Sandeep, who says a price of Rs. 10 a kilo would have merely helped him break even, insists the prices began tumbling after the November 8 note recall announcement.

But local traders in Bhiwapur and Umred towns, 20 kilometres on either side of Virkhandi village, don’t blame the demonetisation entirely.

“A bumper crop resulted in the price crash,” Banti Chakole, 38, said at Umred mandi . “Vegetable prices do fall in November-December-January every year, and this year tomatoes are in abundance.”

But he conceded that the prices nosedived after November 8. “I have to say I have never seen the situation this bad in my 20-year career.”
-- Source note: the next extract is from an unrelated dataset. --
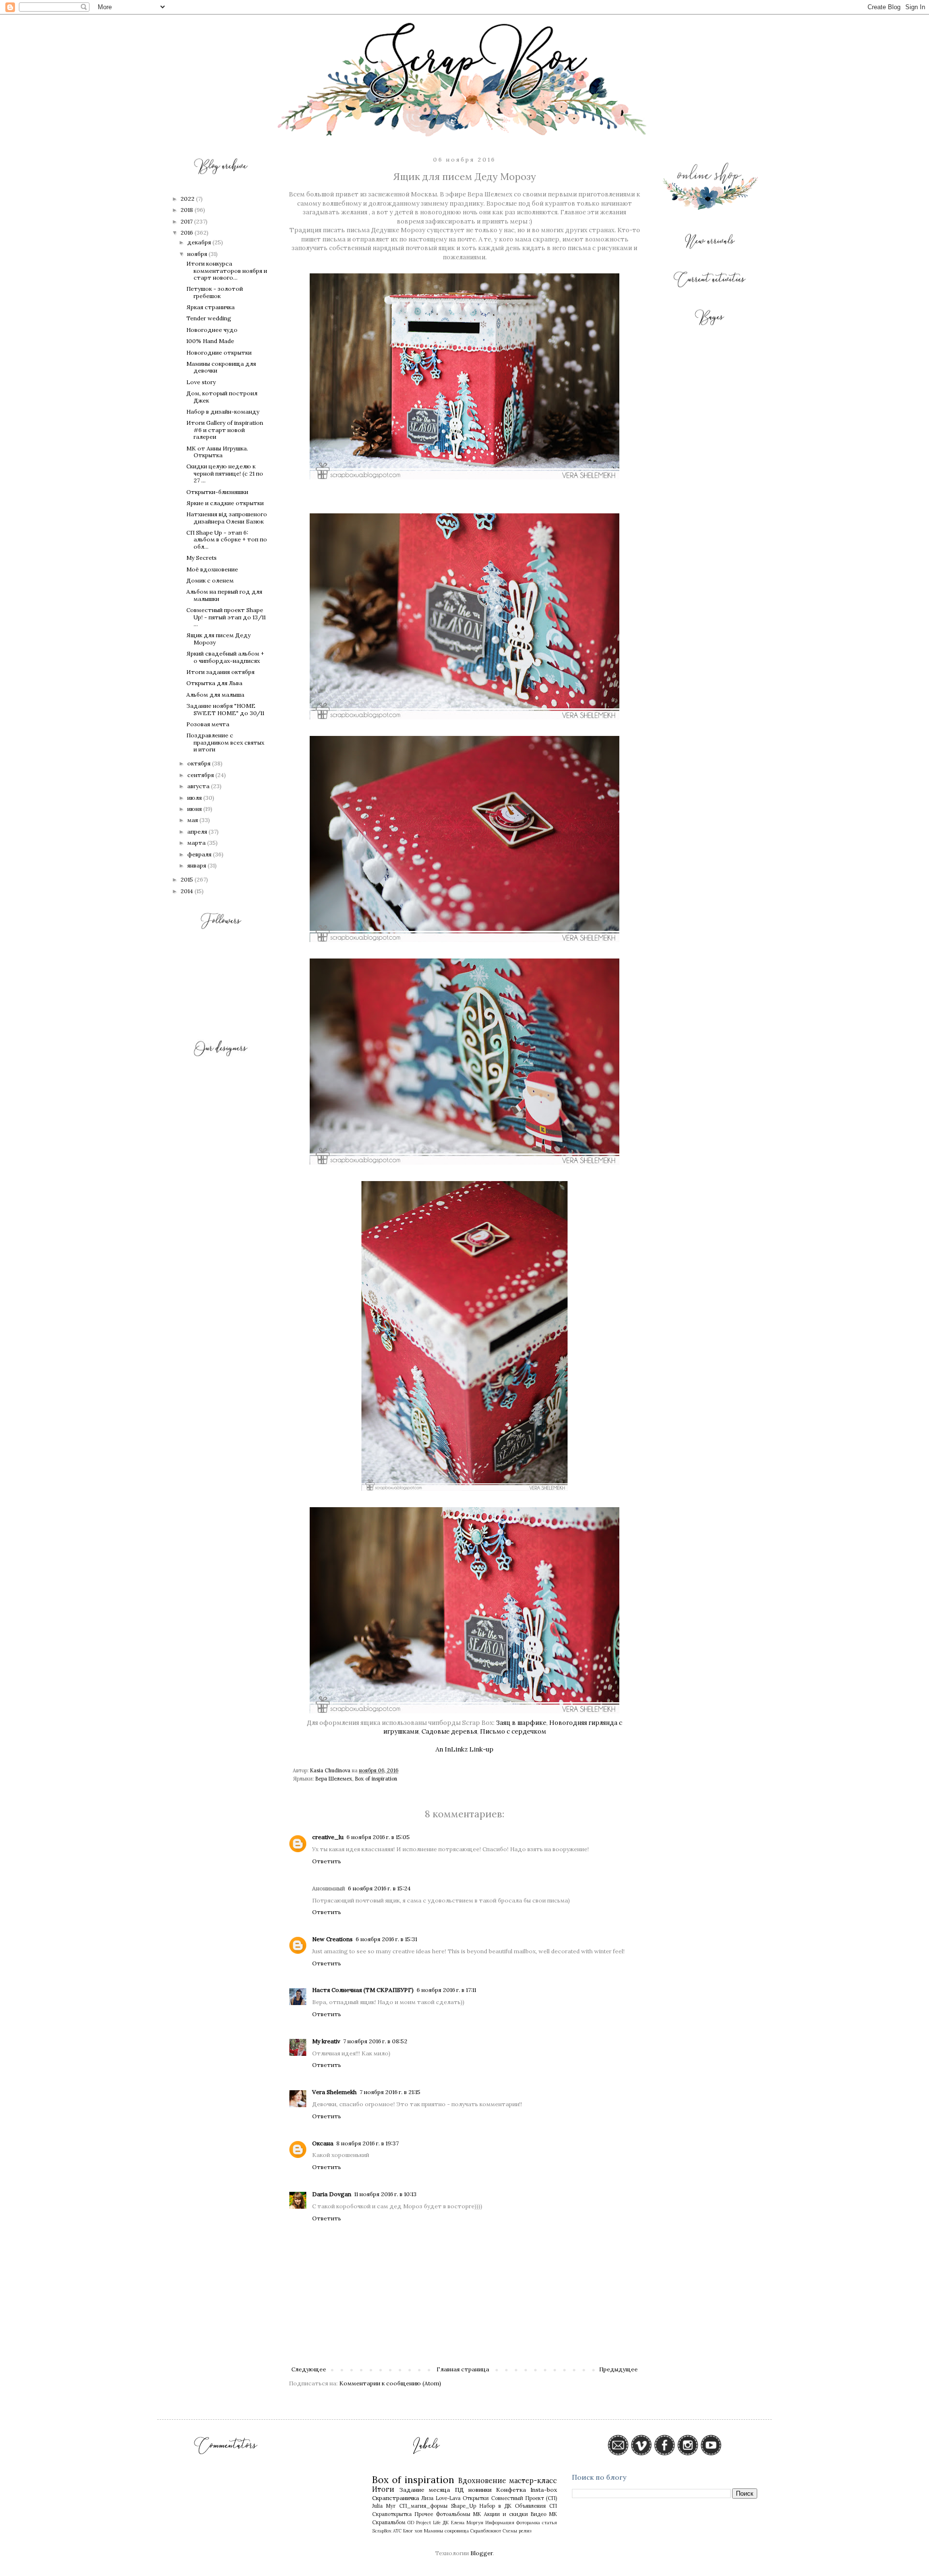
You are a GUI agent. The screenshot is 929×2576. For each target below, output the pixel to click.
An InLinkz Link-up (464, 1749)
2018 (187, 209)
“Vegetable prices go down around this time of the year because of seasonality, but perhaps the cash shortage has been an additional factor,” Dr. Ashok Kumar Lahiri, former chief economic adviser to the Indian government, writes in a recent paper on demonetisation, part of a series published by the National Institute of Public Finance and Policy.

Data from Nagpur’s Agricultural Produce Market Committee shows a sharp difference in prices before and after the demonetisation.

Before November 8, Bandu Ghormade of Chicholi, 50 kilometres from Nagpur, sold his tomatoes for Rs. 8 a kilo – a little low, perhaps because of the glut. Today the price stands at Re. 1 a kilo.

PHOTO • Jaideep Hardikar

Pandit Thavkar, another tomato-grower in Virkhandi village, with his wife Shantabai and their freshly harvested and packaged tomatoes on his farm. Pandit says he won't recover any money from the crop this year as the wholesale prices had fallen to less than Re. 1 a kilo in the nearby Bhiwapur town mandi

In 2015, tomato prices in December-January averaged Rs. 15 a kilo for the desi variety and Rs. 37.5 for the export (hybrid) variety. But between November 1 and December 25 last year, the hybrid prices fell from an average of Rs. 29 a kilo to Rs. 5.50 per kilo in 29 big markets across India, according to data of the National Horticulture Board.

In Raipur, hybrid tomato prices fell to Rs. 4 a kilo. The desi variety sold at 50 paise a kilo in Chhattisgarh’s Jashpur district, prompting farmers to dump several tonnes of tomatoes on the highways in frustration.

In Wardha town, 80 kilometres from Nagpur, farmer Pramon Ranit parked his tempo in the middle of a busy square on December 27 and gave away 400 kilos of his tomatoes free in four hours.

The nine-acre farmer had grown tomatoes over three acres, expecting to double his Rs. 1 lakh investment. But when the traders offered Re. 1 per kilo, he decided to earn goodwill through charity instead.

On January 2, news agency ANI reported that a group of farmers, members of the Yuva Pragatisheel Kisan Sangh, gave away about 1 lakh kilos of vegetables, including tomatoes, free in Raipur in protest against the demonetisation.

In Virkhandi, Sandeep is wondering what to plant on his forlorn patch, freshly flattened with a tractor. Should it be the guar (a kind of bean), the Indian round gourd ( tinda in Hindi) or okra? Whatever it is, what’s the guarantee it will fetch a profit?

“I’ll need to check the market prices and take a gamble,” he smiles wanly.